» Direction
Repeat everything from the line containing "640x800 pixels." down to the end of the records, with the pictures left out.

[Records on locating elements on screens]
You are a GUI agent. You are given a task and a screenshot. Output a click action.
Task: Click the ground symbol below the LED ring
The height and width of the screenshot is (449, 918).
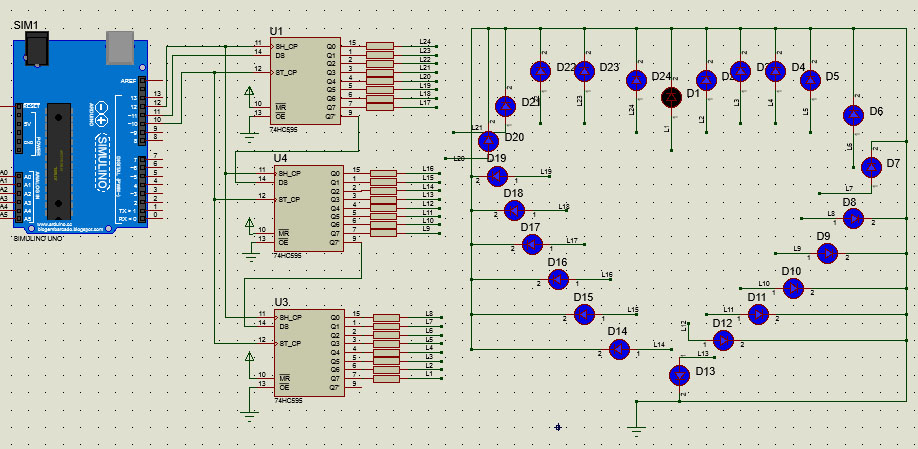point(636,430)
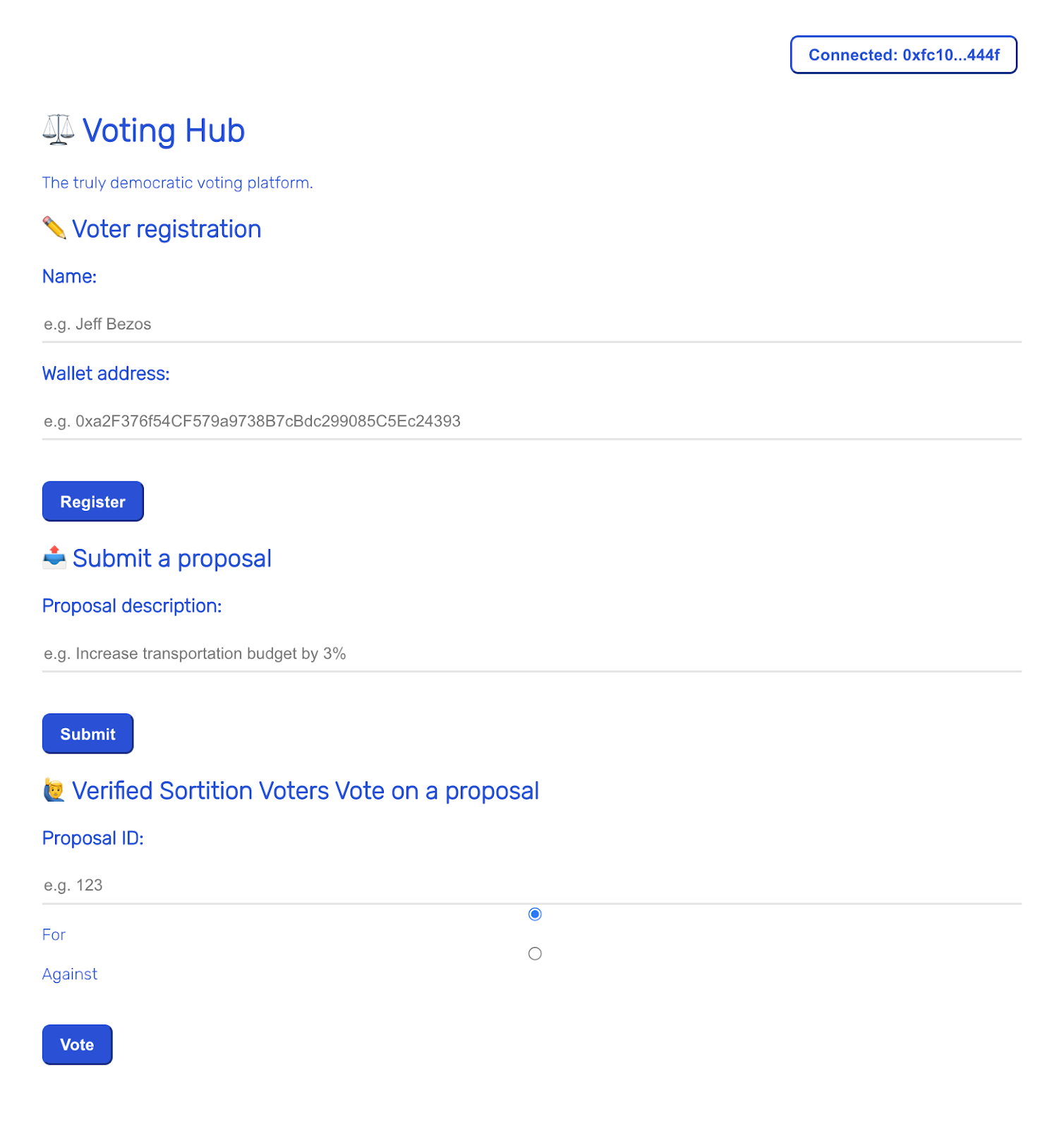Focus the Proposal ID input field
1064x1129 pixels.
pos(532,886)
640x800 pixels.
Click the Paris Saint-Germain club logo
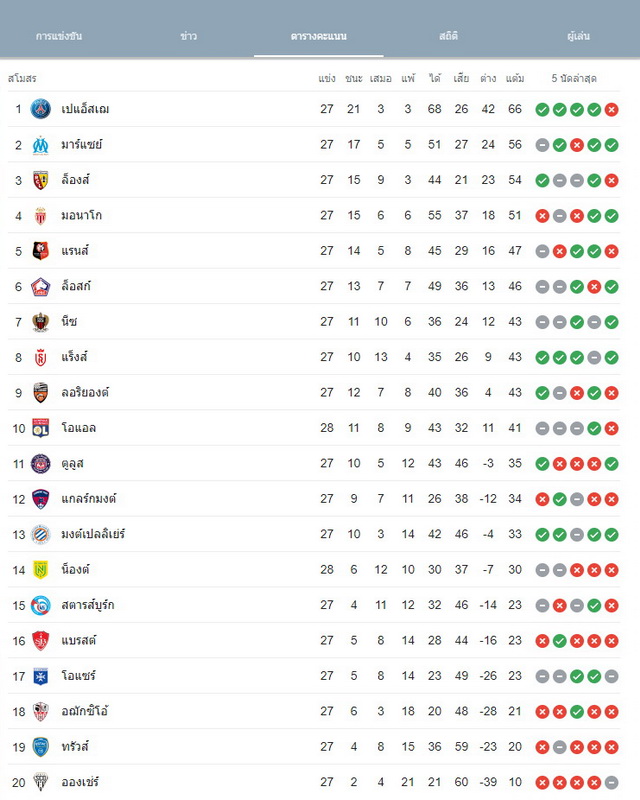pyautogui.click(x=40, y=109)
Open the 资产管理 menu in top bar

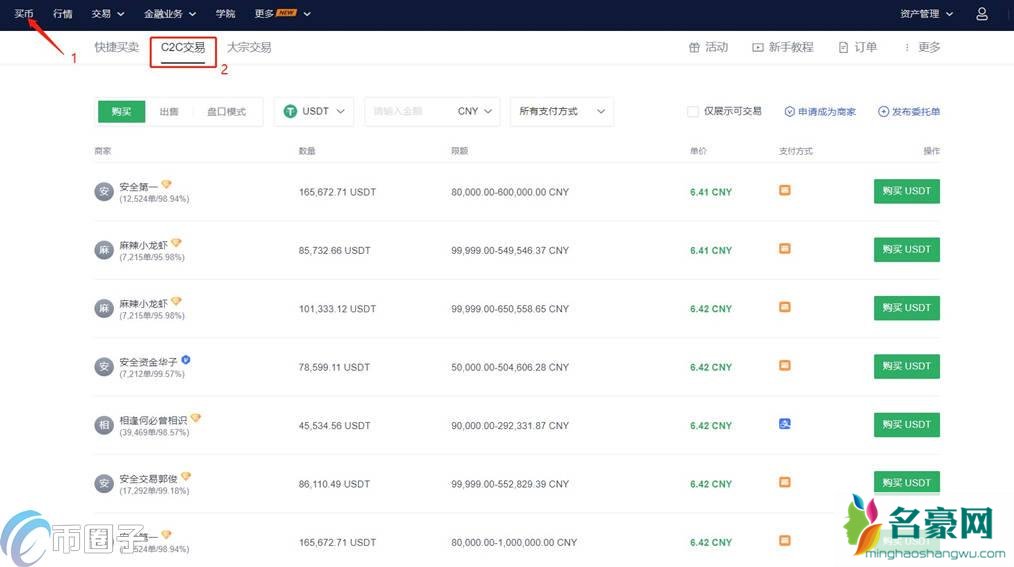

» Exercise response
640x800 pixels.
Click the Paris Saint-Germain club logo
pyautogui.click(x=40, y=109)
Open the 资产管理 menu in top bar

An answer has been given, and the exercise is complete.